Sparta gathers its data from an athlete jumping off a force plate, a portable 40-pound device that the Rockies and Padres can bring to all of their minor league affiliates and use for amateur players they’re looking at in the draft and in Latin America.

“Why are we jumping? The answer is reliability,” Wagner said. “You need an assessment that has good data. We looked at a bunch of other tests—sprinting, agility, throwing, hitting, jumping off one leg. The reality is those tests aren’t as reliable. What we have to look at is what variables are reliable, specifically in the jump.”

The vertical jump off the force plate spits out data into what Sparta calls a movement signature that spotlights three quantifiable variables: load, explode and drive. An athlete’s load—how well he goes from standing into the squatting position—tells how quickly he can develop force. NFL linemen and major league catchers often score well in this category. The explode variable—how quickly he comes out of the bottom position—explains how well an athlete transfers force. Basketball and soccer players tend to fare well here.

The third variable is drive, which shows how long an athlete can produce force. Sparta found that high rotational athletes such as quarterbacks, golfers and pitchers tend to score well in drive. But if a pitcher has a high drive while his load variable lags, Wagner said, it can be a dangerous warning signal. “As that drive goes up, without load, it’s predictive of a severe elbow injury,” Wagner said.

Why would there be a statistical association between elbow injuries and a simple movement like a vertical jump?

“We know for sure that it’s a highly predictive model for UCLs,” Wagner said. “What we don’t know is why. That’s always hard to prove. From a research standpoint, that’s part of the discussion, is why things happen. It’s a conjecture of hypothesis. The theory is that guys who throw, when they don’t load, they just kind of drift and their arm angle changes and drops. So rather than using their strength in their legs—that load—they use momentum.”
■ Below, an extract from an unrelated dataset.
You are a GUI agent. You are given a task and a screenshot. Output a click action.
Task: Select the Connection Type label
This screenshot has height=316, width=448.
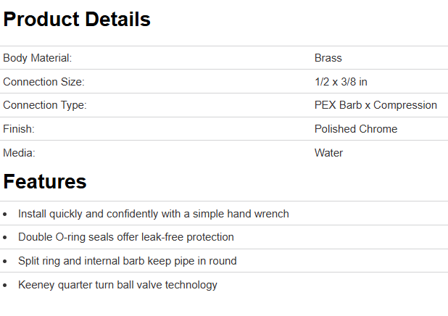(x=45, y=105)
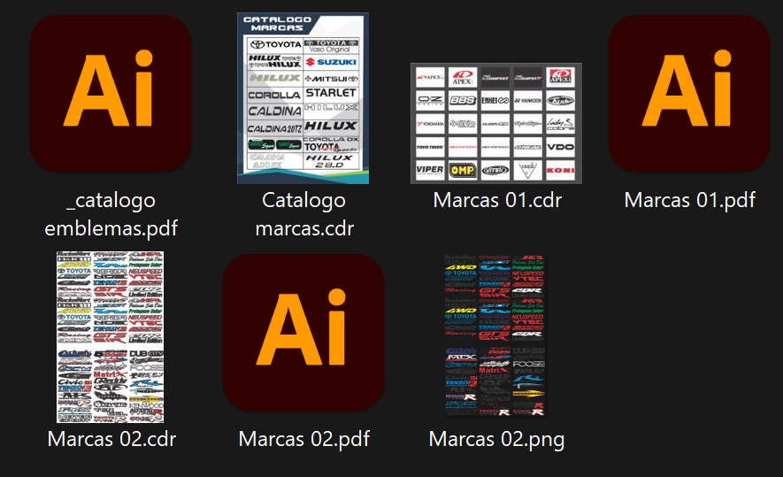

In that context, the idea that a simple vertical jump could potentially forecast when a pitcher is at elevated risk of an elbow injury doesn’t seem quite as far-fetched. It’s completely in line with what many pitching coaches believe about pitchers putting more stress on their arms if they rely too much on their upper body instead of getting more leg drive into their mechanics. “That loading portion is similar to that pitcher loading that back leg,” Wagner said, “and the drive is similar to his finish over the front side.”

It also aligns with how teams handle their most vulnerable pitchers—the weak, skinny 16-year-olds they sign out of Latin America. Teams handle those gangly pitchers with extreme caution, focusing on adding muscle and strengthening their legs to build their durability while keeping a tight cap on their workloads.

For the Rockies and Padres, they have all of an athlete’s Sparta’s information centralized into a dashboard that they can manage. The dashboard includes other data, including a player’s previous injuries and pitch counts thrown in the last 30 days that light up red if it’s more than two standard deviations above his normal pitch count and other factors like nutrition, hydration and sleep that highlight when an athlete is at risk.

By the time a pitching coach or a quantitative analyst in the front office armed with Pitch F/x or StatCast data notices that a pitcher’s lower release point might indicate an underlying health issue, it might be too late, with the damage already done to the elbow. But if a team sees that a pitcher’s load variable is too low, the club can prescribe workouts tailored to enhance that value and keep him off the mound until that risk factor is alleviated, especially with a prospect where the team doesn’t need to have them contributing immediately.

Knowing when a pitcher is at risk and being able to alleviate that risk could potentially keep him away from the disabled list and the surgeon’s table. Or maybe the pitcher will blow out his arm anyway. But if a preventative, data-driven model can help keep a pitcher healthy an extra few years, the value to the player and to the team is obvious.